Expanding Global Footprint
Medable can tap into emerging markets where a lack of infrastructure makes traditional clinical trials challenging, such as Africa. As of 2022, Africa hosts a relatively small proportion of global clinical trials, with 861 trials registered as opposed to the Western Pacific which registered 12.3K trials. The genetic diversity and unique disease prevalence across Africa's population could represent a significant but underutilized resource for advancing clinical research.

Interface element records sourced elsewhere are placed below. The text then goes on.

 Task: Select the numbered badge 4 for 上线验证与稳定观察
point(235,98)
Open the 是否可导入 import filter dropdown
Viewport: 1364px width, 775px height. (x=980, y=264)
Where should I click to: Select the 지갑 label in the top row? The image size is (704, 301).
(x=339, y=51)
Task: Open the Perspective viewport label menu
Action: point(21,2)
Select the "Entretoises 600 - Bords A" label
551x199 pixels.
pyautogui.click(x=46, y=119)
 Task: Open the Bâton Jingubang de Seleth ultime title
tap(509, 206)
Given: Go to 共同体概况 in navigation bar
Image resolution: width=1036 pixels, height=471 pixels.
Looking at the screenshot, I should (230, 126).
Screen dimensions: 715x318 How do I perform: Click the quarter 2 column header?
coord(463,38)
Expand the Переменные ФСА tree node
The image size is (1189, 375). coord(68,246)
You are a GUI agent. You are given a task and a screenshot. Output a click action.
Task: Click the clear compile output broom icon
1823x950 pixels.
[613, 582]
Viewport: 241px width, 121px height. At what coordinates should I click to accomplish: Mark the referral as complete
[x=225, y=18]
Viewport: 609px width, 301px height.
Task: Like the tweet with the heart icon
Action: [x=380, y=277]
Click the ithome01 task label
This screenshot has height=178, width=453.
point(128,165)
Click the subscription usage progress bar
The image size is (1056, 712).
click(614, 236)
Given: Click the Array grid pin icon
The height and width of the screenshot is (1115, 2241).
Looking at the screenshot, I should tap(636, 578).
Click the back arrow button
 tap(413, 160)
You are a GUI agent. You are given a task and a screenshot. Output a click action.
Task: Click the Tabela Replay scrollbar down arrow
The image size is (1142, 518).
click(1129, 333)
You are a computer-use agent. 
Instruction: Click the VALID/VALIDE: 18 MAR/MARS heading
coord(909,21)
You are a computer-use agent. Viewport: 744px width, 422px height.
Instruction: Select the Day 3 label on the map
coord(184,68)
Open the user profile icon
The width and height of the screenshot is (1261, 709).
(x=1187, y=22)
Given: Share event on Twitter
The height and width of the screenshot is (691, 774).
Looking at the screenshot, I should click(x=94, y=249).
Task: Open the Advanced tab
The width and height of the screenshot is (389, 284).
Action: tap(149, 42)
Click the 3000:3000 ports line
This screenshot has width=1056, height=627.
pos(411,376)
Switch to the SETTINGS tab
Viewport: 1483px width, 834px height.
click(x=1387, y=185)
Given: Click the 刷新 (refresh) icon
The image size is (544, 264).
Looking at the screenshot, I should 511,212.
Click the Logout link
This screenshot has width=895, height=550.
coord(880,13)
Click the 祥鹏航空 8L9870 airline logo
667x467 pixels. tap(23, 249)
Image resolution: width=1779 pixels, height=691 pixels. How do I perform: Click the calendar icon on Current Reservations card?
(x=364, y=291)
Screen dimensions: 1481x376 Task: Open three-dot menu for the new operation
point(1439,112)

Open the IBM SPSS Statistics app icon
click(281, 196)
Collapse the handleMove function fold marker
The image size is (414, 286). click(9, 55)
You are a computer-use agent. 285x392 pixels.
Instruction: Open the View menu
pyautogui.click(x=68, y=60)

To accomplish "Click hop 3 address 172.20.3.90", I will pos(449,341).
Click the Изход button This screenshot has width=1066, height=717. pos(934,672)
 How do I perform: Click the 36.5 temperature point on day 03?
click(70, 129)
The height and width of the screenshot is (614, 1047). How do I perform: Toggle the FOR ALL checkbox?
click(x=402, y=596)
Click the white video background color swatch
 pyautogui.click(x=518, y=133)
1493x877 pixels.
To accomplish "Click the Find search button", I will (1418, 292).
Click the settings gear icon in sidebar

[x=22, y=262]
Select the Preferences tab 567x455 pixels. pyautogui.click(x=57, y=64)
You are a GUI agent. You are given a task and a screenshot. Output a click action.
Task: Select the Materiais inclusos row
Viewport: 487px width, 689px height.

Initiatives like the Cross Pharma Capacity Development Initiative, led by organizations such as the Science for Africa Foundation, aim to build clinical trial capacity through collaborations with global pharmaceutical companies and stakeholders. This creates a potential opportunity for Medable to leverage its DCT platform to expand research access in Africa, addressing enabling globally relevant data in clinical studies.
Key Risks
Lack of Principle Investigator Oversight
A DCT model often relies on contracting healthcare professionals (HCPs) near patients to perform home health visits, enhancing patient accessibility and trial participation. While this approach promotes patient-centricity, it also increases the complexity of trial oversight. Principal Investigators (PIs) are required to supervise multiple geographically dispersed HCPs, many of whom may not fall under Medable’s direct management. This distributed oversight structure could strain the PI’s ability to ensure adherence to protocols, potentially compromising study integrity and regulatory compliance, which are critical for trial success.
Digital Divide
DCTs are designed to increase access for underrepresented populations, such as rural residents and ethnic minorities, yet barriers remain. Social determinants of health, like socioeconomic status and digital access, can prevent these groups from effectively participating in DCTs. For example, ethnic minorities, older adults, lower-income households, and rural residents are often less likely to have reliable internet or broadband access, which is critical for virtual participation. This "digital divide" threatens a lack of representation for the very populations that DCTs aim to include. Without addressing these access disparities, DCTs could inadvertently reinforce existing health inequities, compromising the generalizability and inclusiveness of trial outcomes.
Summary
The inefficiencies around conducting clinical trials accelerated the adoption of DCTs, prompting organizations to add virtual components to their trial designs. Medable offers a comprehensive DCT platform with AI-driven solutions and a patient-centric mobile app for streamlined trial experiences. As DCTs become more prevalent, leveraging advanced technology and maintaining trial integrity could be crucial for Medable’s success. By incorporating accessible features, Medable has increased engagement among its global user base. However, despite DCT and global digital health tailwinds, Medable’s market position may be challenged by new competitors in an increasingly crowded market.